Clay spoon!
Elias is 1-1/2-years-old now, and wow has he grown up a lot since being a 1-year-old. His vocabulary must be a few hundred words now, and he learns a few more each day. Quite voracious, really. Often he'll hear a word one day, try it out, and then wake up the next day saying that new word just for fun ("coffee bean!" is the example that comes to mind). His special interest continues to be lights, so of course he knows vocabulary of lights well: light bulb, wire, cable, switch, button, lamp, turn on, turn off, broken, shade, globe, receptacle ("tickle"), plug, etc. I also realized last week that he seems to recognize most if not all of the alphabet, because he has sponge letters at bathtime and can tell me what each one is if I ask.
Elias's learning of numbers has been educational for me. I never would have realized or at least appreciated that ordinality is the foundation for cardinality. Elias has been able to count to 10, with help, for several weeks; this amounts to repeating the list of numbers, not knowing what they mean. It has been much more difficult to understand numbers as answers to "how many?" I think he is just on the edge of understanding that "two" means there are two of the same thing. Sometimes I'll show a picture of something like three bears, and ask him "how many bears are there?", and he might say "two" or he might say "three" or he might count "one, two", and that's it. So he knows that counting numbers have something to do with "how many", but he doesn't quite yet get the notion of "how many?", or maybe just *which* quantity each number means.
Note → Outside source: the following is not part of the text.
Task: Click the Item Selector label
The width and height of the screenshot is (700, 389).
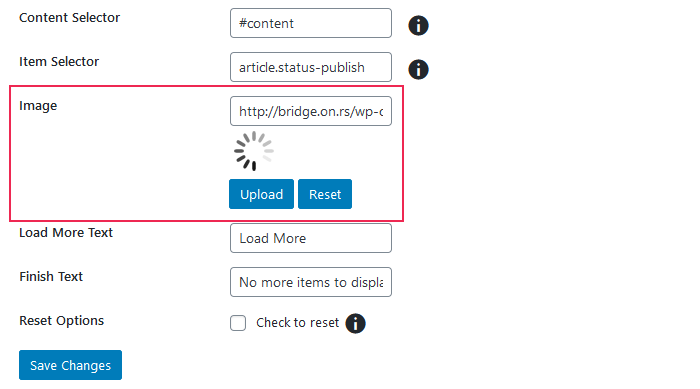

Elias has never had a full-on attachment item (like a blankie), but one thing comes close: his "clay spoon". This is a plastic measuring spoon which he once, several weeks ago, squished some blue hardening clay into. The clay seems permanently stuck in it now, and he loves that spoon, to the paint that lately he calls out for it when it's time to sleep. Unfortunately the clay spoon keeps getting misplaced, but so far it has always returned, too. What I think is really cool about the clay spoon is that Elias's favorite toy is something that *he* made!
Finally, he's doing the typical 1-1/2-year-old thing of lifting heavy objects for fun. There's quite a bit of grunting involved, but that may be partly because he's seen me make a big, silly production out of lifting big things as part of the moving-in-and-rearranging process.
In the picture, Elias is doing the small slide at the part on his own: climbing up, sliding down (on his belly), then running around to do it again.